La deuxième économie du monde, qui souffre d'un endettement extrêmement élevé, est confrontée à la perspective d'un atterrissage brutal que les autorités chinoises s'efforcent d'éviter, a déclaré mardi Christophe Donay responsable de l'allocation d'actifs et de la recherche macroéconomique de Pictet Wealth Management.

"La Chine a totalement modifié la régulation de l'économie mondiale et, étant donné sa taille actuelle, fait face, comme toute économie émergente qui devient mature, à un défi qui est de faire atterrir son taux de croissance sa ns krach financier et sans récession, ce qu'aucun pays émergent n'a réussi", a-t-il dit lors d'un point de presse à Paris.

"Quand on émerge, on investit et on s'endette massivement, jusqu'au jour où l'on se rend compte que le capital qu'on a accumulé donne lieu à une récession et à une crise financière. La Chine n'échappe pas à ce scénario", a-t-il ajouté.

La Chine a fait exploser son taux d'endettement, passé de 130% du produit intérieur brut (PIB) en 2008 à 270% aujourd'hui.
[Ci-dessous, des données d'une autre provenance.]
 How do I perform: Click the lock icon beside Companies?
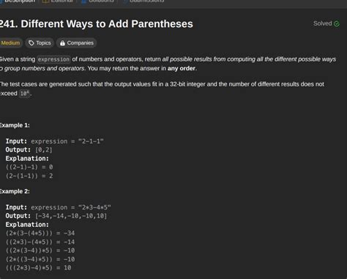62,43
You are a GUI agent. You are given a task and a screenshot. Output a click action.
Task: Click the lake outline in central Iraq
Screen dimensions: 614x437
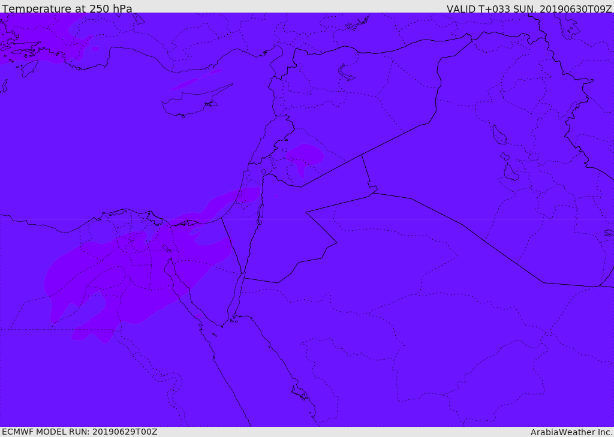(x=499, y=135)
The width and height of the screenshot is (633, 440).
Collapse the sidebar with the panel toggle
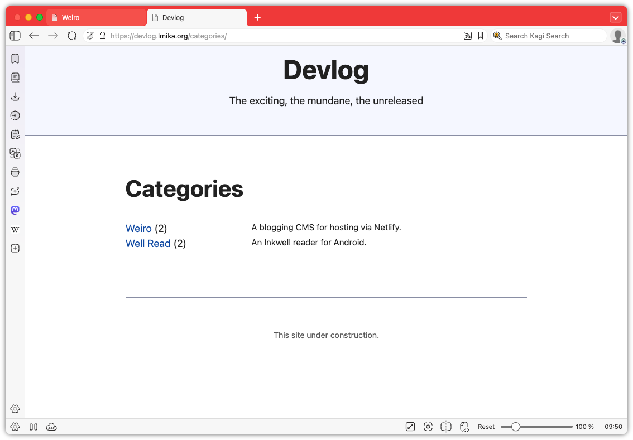point(15,35)
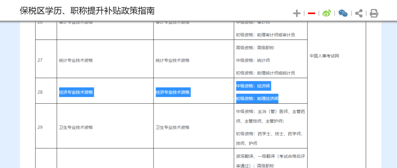Click 中国人事考试网 in the right column

[x=324, y=56]
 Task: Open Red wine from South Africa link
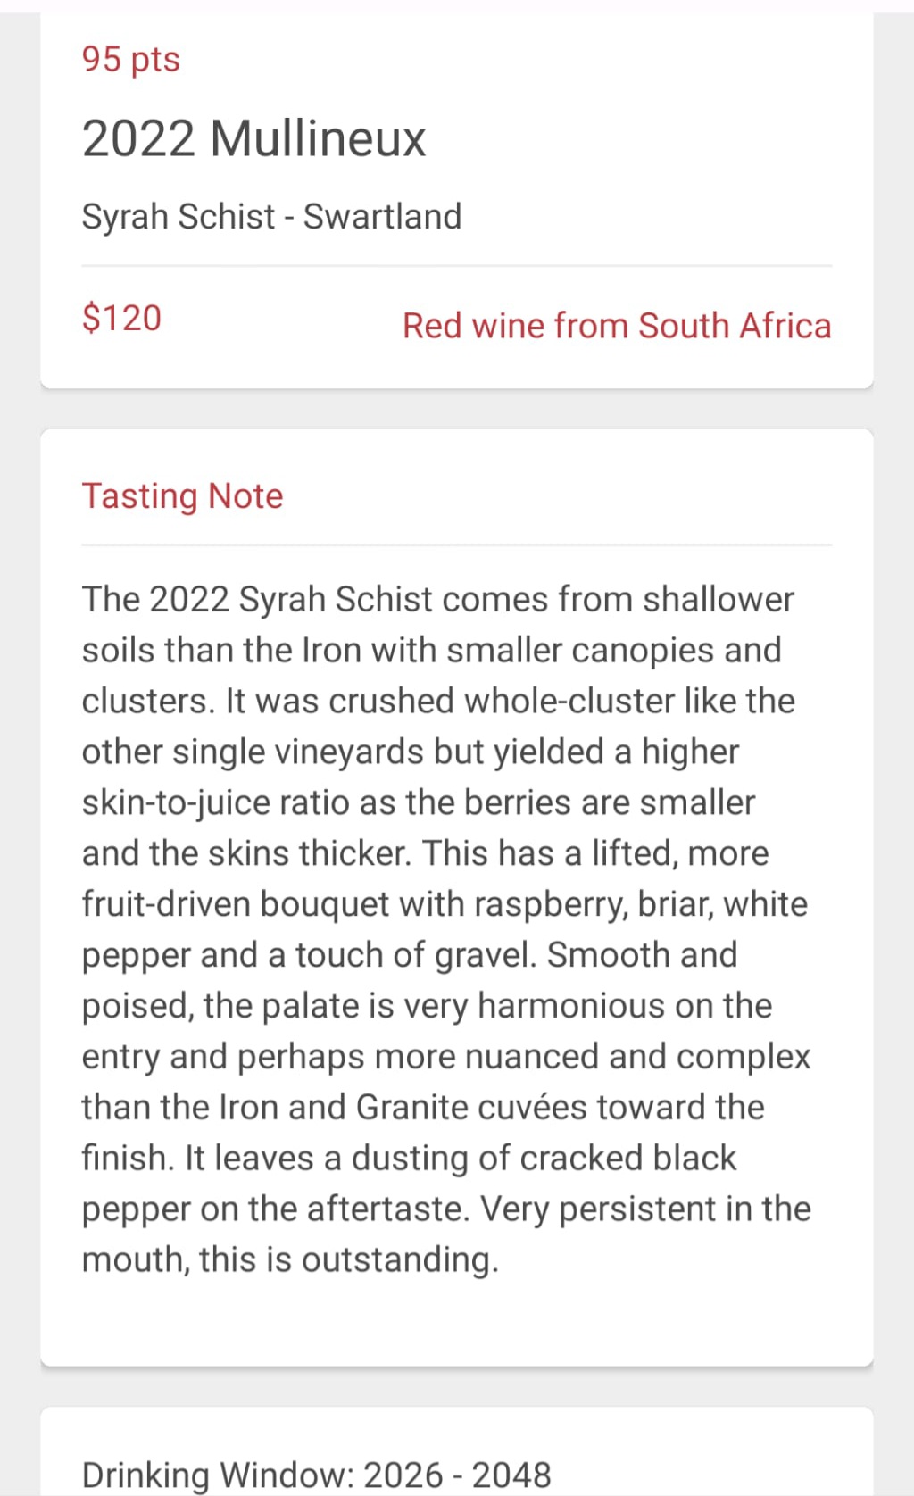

Cette dette a servi à investir et le taux d'investissement en Chine, soit le ratio investissement/PIB, est désormais de 50%, toujours selon Christophe Donay.

"Or l'expérience a montré qu'une économie émergente ne pouvait pas supporter un taux d'investissement supérieur à 20-25%. Donc la Chine est candidate à une crise mais pas en 2018", a-t-il ajouté.

La raison pour laquelle, selon lui, une crise n'interviendra pas tout de suite est que les autorités chinoises continuent à gérer le ralentissement économique pour éviter un krach financier ou une récession, voire les deux.

UNE RÉCESSION MONDIALE JUGÉE PEU PROBABLE

"Pour 2018, on considère que les autorités chinoises vont faire du "stop and go" pour éviter que ça craque", a-t-il dit.

Par "stop and go", il évoque le fait pour la banque centrale chinoise d'injecter du crédit et pour les autorités chinoises de soutenir la croissance, notamment par des dépenses d'investissement, quand le ralentissement de l'économie devient trop marqué.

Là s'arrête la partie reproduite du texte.